UN needs reforms to address new challenges: India

03 October 2015

Sushma Swaraj External affairs minister Sushma Swaraj today made a push for UN Security Council reforms, saying that the world body appears to have become an ''ineffective institution'' as it has failed to address the new challenges to international peace and security.

Addressing the UN General Assembly, Swaraj said the ''historic'' occasion of its 70th anniversary was an opportune time for ''historic'' outcomes.

The UN, she said, now ''appears as an ineffective institution'' as it has not been able to prevent conflicts or find a permanent solution to these conflicts. Nor has it been able to show the path of peace to the world which is going the way of violence.

While the United Nations has been successful in preventing a third world war, in assisting decolonisation and dismantling apartheid, in combating global epidemics and reducing global hunger, and in promoting democracy and human rights, it has not been effective in preventing conflicts taking place in several parts of the world, she said.

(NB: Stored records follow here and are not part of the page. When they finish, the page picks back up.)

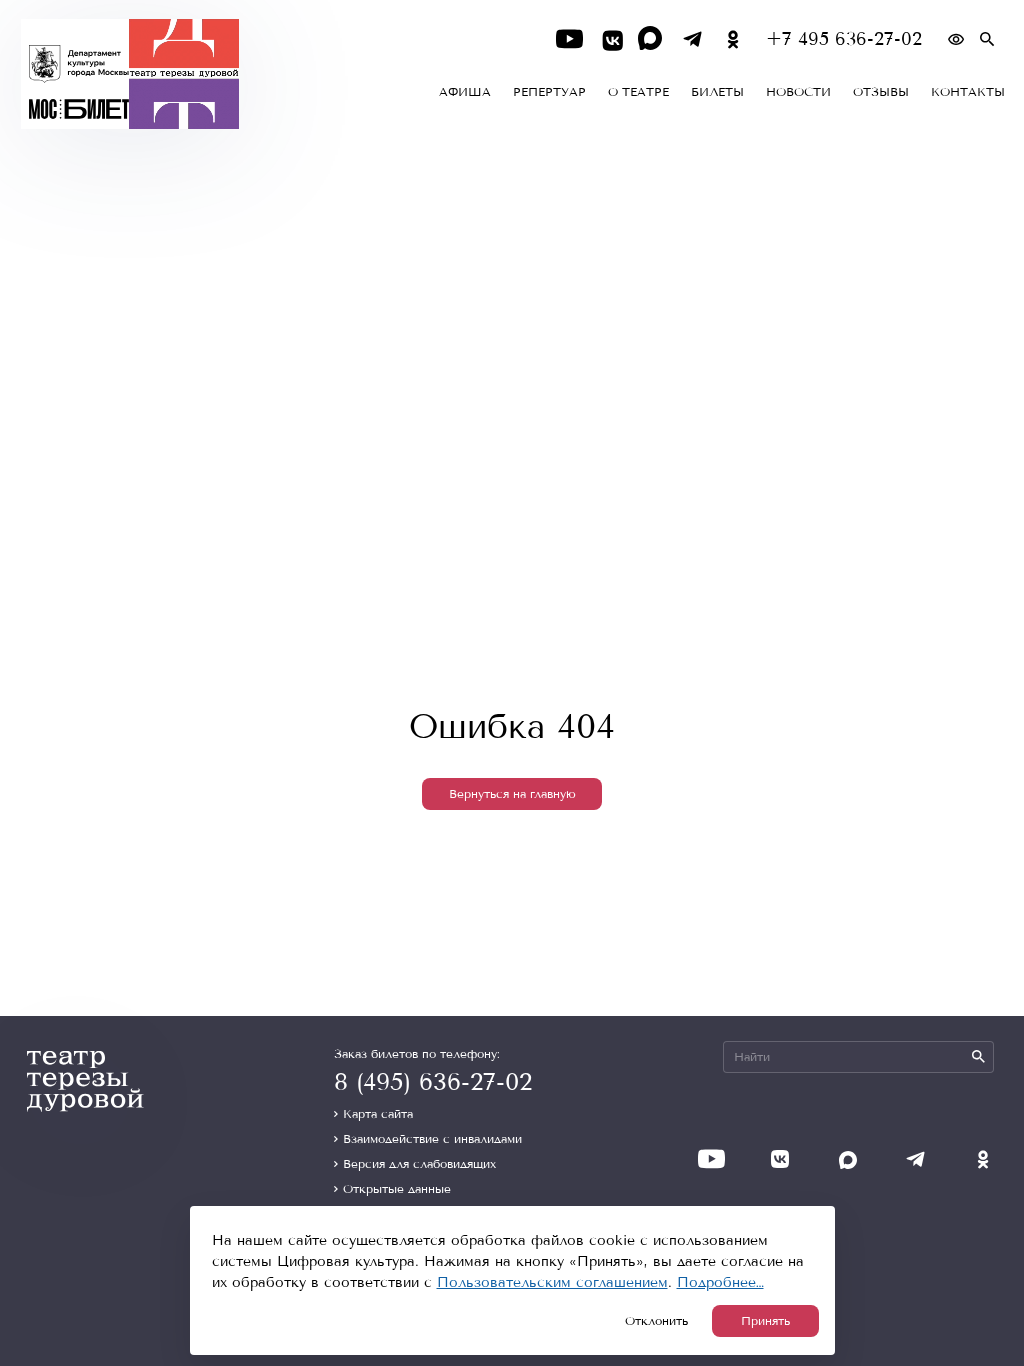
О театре (638, 92)
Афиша (465, 92)
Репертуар (549, 92)
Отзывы (881, 92)
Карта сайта (378, 1114)
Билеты (717, 92)
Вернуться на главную (512, 794)
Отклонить (656, 1321)
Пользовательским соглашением (552, 1282)
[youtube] (569, 39)
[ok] (733, 39)
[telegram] (692, 39)
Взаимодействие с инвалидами (432, 1139)
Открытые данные (397, 1189)
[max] (651, 39)
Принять (765, 1321)
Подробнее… (720, 1282)
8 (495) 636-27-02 (433, 1082)
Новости (798, 92)
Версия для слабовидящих (419, 1164)
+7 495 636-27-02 (844, 39)
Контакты (968, 92)
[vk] (610, 39)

''Today, the world is ravaged by war in three continents with the Security Council being unable or unwilling to stanch the flow of blood. Traditional solutions that emphasize force have only proven to exacerbate problems. We must ask ourselves if we have the political will to craft alternatives to conflict and to pursue them with commitment and single-minded dedication.''

Highlighting the role of UN peacekeepers in conflict zones, she said, ''Under the blue flag, several men and women are constantly working to prevent conflict, protect civilians and sustain peace processes. With 180,000 peacekeepers deployed so far, India has been the largest provider of international security by the UN.''

''Even today, about 8,000 Indian military and police personnel are participating in 10 missions, operating in highly challenging environments,'' she added.

''India remains committed to continue supporting the UN Peacekeeping Operations and even enhance our contributions, as announced by our Prime Minister at the Leaders' Summit on Peacekeeping. Our new contributions will cover all aspects of peacekeeping - personnel, enablers and training,'' Swaraj said.

She, however, said peacekeeping operations cannot be a substitute for political solutions and called for the Security Council to formulate its peacekeeping mandates in consultation with troop contributing countries.

But, traditional solutions that emphasize force have only proven to exacerbate problems, she added.

She emphasised that UN Security Council reform is the ''most urgent and pressing need'' and called for inclusion of more developing nations in the decision making structures of the world body.

Swaraj said that in order to preserve the ''centrality and legitimacy'' of the UN as the custodian of global peace, security and development, the reform of the Security Council is its ''most urgent and pressing need.''

''This is the need of the hour. How can we have a Security Council in 2015 which still reflects the geo-political architecture of 1945? How can we have a Security Council which still does not give place as a permanent member to Africa and Latin America?,'' she questioned.

Swaraj underscored the need for including more developing nations in the decision making structures of the Security Council and to change the way it does business by doing away with outdated and non-transparent working methods.

''Imparting more legitimacy and balance to the Council would restore its credibility and equip it to confront the challenges of our times,'' she said.